Top of RECORDS

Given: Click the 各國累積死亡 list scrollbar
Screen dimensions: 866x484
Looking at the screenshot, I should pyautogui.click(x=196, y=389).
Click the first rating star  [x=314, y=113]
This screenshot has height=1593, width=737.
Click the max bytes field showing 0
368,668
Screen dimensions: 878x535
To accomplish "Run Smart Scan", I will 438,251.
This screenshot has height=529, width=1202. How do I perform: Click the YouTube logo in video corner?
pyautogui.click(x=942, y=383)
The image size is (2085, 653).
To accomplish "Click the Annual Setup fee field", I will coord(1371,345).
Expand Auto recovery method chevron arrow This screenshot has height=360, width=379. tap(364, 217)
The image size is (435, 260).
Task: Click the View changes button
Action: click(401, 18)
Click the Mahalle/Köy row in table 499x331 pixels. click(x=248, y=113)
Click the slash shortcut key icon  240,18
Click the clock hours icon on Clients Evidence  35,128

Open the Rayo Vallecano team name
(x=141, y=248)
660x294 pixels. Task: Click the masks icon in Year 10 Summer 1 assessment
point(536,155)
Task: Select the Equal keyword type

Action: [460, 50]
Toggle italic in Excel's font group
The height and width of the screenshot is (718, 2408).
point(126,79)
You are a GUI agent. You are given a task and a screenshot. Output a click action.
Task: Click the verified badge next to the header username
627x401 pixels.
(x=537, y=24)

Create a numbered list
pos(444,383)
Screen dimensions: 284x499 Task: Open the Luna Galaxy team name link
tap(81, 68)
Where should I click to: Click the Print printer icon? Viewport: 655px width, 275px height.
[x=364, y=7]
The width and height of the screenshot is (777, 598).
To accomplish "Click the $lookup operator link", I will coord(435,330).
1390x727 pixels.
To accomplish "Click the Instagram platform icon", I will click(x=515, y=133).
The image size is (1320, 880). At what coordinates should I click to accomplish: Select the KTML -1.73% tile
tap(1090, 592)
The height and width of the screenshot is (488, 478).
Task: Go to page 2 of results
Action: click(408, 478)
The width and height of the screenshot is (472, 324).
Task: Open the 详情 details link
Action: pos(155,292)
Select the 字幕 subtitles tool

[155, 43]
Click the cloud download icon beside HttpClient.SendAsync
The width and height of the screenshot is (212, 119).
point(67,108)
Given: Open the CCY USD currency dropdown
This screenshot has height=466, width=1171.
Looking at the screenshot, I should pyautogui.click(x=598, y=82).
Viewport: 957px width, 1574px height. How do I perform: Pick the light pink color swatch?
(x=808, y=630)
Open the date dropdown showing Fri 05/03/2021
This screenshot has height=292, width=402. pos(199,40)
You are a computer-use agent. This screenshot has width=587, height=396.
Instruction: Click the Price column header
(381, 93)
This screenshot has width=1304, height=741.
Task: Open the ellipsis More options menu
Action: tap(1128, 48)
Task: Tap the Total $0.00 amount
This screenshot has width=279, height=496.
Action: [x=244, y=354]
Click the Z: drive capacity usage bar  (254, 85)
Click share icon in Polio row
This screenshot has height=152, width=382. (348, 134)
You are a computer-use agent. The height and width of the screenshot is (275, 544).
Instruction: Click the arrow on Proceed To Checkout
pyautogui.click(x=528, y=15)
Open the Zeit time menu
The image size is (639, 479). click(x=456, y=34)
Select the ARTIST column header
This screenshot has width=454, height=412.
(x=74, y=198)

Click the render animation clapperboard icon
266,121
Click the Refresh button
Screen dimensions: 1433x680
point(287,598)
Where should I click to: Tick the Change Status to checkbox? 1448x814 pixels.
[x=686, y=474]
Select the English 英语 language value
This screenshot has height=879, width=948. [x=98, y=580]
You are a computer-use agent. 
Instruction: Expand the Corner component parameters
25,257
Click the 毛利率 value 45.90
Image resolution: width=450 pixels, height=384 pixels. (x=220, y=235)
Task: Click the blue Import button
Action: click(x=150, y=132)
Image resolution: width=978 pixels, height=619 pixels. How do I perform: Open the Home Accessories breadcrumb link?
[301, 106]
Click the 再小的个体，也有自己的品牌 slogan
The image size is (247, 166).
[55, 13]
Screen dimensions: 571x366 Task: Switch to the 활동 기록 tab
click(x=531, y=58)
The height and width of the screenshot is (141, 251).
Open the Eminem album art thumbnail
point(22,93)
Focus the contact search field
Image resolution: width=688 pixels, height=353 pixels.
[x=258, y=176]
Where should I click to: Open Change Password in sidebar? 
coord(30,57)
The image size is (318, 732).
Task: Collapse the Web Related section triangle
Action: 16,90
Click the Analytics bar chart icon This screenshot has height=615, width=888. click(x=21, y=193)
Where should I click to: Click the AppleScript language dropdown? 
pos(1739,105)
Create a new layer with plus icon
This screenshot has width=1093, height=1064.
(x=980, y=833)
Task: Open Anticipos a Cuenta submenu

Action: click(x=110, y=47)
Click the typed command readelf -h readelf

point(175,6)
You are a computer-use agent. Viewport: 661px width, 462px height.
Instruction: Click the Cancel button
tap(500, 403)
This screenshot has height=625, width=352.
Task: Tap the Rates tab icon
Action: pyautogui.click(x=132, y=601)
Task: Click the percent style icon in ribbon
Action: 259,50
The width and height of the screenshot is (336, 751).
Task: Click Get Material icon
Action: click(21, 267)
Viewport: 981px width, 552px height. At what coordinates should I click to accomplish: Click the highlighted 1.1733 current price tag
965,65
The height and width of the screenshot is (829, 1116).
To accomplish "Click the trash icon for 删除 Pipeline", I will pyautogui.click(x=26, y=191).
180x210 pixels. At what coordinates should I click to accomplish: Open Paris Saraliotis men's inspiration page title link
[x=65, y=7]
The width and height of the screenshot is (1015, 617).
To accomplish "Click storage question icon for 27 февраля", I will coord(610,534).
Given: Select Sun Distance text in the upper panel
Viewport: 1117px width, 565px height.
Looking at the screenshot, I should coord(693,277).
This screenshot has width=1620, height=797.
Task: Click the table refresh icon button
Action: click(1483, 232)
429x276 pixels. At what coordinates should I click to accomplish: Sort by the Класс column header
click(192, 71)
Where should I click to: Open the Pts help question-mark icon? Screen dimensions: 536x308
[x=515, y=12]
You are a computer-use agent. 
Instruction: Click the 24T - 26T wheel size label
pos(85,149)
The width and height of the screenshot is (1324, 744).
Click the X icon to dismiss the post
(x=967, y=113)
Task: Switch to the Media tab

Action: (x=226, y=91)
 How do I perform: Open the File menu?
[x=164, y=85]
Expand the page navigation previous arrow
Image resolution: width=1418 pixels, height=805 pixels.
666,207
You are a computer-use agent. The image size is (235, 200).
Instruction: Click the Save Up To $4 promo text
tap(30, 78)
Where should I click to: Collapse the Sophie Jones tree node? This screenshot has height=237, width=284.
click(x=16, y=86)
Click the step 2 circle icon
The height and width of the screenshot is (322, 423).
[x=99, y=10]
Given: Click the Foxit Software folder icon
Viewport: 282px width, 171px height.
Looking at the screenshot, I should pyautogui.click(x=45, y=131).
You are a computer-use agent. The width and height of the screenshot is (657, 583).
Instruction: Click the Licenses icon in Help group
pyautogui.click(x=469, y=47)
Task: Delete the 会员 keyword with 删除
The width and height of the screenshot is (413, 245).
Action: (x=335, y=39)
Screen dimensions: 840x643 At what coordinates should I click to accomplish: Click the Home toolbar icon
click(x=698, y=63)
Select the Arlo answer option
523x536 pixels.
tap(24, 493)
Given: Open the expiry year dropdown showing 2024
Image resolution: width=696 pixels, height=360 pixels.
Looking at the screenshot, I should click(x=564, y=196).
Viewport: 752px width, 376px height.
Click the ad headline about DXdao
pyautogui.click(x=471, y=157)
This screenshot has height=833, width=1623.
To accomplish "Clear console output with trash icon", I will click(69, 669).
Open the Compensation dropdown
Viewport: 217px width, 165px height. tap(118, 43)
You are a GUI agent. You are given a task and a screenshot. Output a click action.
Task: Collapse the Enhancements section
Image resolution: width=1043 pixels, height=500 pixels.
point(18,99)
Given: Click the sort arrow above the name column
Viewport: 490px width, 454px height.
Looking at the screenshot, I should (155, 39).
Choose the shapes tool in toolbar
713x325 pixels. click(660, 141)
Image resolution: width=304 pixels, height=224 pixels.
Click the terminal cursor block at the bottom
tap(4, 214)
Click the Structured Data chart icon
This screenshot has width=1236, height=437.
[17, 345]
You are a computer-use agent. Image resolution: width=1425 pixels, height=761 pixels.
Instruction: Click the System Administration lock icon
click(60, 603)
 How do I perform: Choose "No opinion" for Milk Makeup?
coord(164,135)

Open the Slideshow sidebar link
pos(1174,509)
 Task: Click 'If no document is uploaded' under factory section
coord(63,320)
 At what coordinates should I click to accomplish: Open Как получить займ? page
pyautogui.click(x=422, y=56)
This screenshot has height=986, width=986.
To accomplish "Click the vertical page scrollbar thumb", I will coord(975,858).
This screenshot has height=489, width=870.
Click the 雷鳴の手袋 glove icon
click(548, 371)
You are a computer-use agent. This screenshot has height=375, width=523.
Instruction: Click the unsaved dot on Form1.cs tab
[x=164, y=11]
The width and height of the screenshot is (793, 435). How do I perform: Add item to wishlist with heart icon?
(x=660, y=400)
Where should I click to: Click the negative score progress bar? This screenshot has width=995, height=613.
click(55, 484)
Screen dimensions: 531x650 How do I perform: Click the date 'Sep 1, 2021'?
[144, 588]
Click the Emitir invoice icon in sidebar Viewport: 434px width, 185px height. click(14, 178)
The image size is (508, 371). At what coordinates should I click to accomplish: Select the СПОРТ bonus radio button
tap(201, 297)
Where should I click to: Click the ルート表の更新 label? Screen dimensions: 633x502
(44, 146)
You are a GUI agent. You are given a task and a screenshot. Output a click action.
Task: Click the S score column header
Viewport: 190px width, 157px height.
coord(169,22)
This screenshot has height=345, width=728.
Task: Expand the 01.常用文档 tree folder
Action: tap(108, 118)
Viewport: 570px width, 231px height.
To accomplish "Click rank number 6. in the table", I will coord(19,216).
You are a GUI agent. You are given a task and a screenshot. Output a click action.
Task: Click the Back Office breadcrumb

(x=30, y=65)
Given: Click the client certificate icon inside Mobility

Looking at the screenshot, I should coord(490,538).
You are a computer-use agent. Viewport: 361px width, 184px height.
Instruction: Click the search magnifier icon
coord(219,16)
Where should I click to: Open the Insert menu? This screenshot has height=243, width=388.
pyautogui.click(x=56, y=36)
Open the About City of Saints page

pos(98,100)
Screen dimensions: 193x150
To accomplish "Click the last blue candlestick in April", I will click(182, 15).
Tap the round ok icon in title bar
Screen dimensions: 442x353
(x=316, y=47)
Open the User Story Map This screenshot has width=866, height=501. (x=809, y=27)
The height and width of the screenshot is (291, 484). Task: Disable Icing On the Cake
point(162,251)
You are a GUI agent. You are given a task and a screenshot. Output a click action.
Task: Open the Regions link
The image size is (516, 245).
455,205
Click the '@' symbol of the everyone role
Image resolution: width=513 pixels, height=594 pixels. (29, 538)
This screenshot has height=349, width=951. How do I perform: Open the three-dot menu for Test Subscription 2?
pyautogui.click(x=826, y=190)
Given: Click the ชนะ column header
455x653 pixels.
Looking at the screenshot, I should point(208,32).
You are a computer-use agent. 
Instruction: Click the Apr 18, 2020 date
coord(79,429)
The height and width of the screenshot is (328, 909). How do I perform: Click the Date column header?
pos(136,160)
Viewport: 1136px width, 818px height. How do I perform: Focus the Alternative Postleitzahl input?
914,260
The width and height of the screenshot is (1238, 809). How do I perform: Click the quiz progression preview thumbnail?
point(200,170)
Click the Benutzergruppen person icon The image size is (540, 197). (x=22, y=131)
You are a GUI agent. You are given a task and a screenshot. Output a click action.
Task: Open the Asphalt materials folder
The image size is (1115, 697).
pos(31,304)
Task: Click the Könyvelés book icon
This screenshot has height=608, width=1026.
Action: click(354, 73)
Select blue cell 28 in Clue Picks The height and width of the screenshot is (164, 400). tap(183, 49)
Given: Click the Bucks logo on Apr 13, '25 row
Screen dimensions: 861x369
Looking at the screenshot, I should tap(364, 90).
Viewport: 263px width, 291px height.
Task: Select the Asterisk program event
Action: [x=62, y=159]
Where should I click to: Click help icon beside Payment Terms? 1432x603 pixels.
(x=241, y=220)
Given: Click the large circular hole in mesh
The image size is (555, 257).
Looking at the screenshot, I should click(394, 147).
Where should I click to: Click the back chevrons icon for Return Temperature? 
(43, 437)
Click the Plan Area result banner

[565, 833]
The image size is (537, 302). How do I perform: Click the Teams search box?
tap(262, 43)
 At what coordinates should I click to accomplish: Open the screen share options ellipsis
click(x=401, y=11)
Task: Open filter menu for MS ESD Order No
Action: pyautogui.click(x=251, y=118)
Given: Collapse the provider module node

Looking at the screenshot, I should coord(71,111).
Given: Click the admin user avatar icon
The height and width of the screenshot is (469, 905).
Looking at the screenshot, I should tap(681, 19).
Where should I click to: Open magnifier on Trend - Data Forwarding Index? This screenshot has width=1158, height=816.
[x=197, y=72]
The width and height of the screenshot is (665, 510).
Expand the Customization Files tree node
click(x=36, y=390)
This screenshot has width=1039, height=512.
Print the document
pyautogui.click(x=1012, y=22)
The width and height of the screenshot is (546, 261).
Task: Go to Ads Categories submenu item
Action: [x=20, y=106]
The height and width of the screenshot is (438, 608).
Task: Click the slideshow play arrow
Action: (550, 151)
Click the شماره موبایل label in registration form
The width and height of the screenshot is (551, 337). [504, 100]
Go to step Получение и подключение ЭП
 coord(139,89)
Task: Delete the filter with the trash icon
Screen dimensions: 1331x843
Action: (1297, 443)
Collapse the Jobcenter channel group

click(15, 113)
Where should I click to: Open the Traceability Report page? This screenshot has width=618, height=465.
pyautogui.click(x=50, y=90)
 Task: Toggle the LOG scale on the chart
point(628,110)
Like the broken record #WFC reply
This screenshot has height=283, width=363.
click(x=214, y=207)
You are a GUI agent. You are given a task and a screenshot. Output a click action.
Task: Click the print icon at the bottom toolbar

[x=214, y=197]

Bottom of RECORDS

◆ BRIEF ◆
Bring together every line in the entries that holds the string "scrollbar".

◆ RESPONSE TO THE TASK ◆
Given: Click the 各國累積死亡 list scrollbar
To accomplish "Click the vertical page scrollbar thumb", I will coord(975,858).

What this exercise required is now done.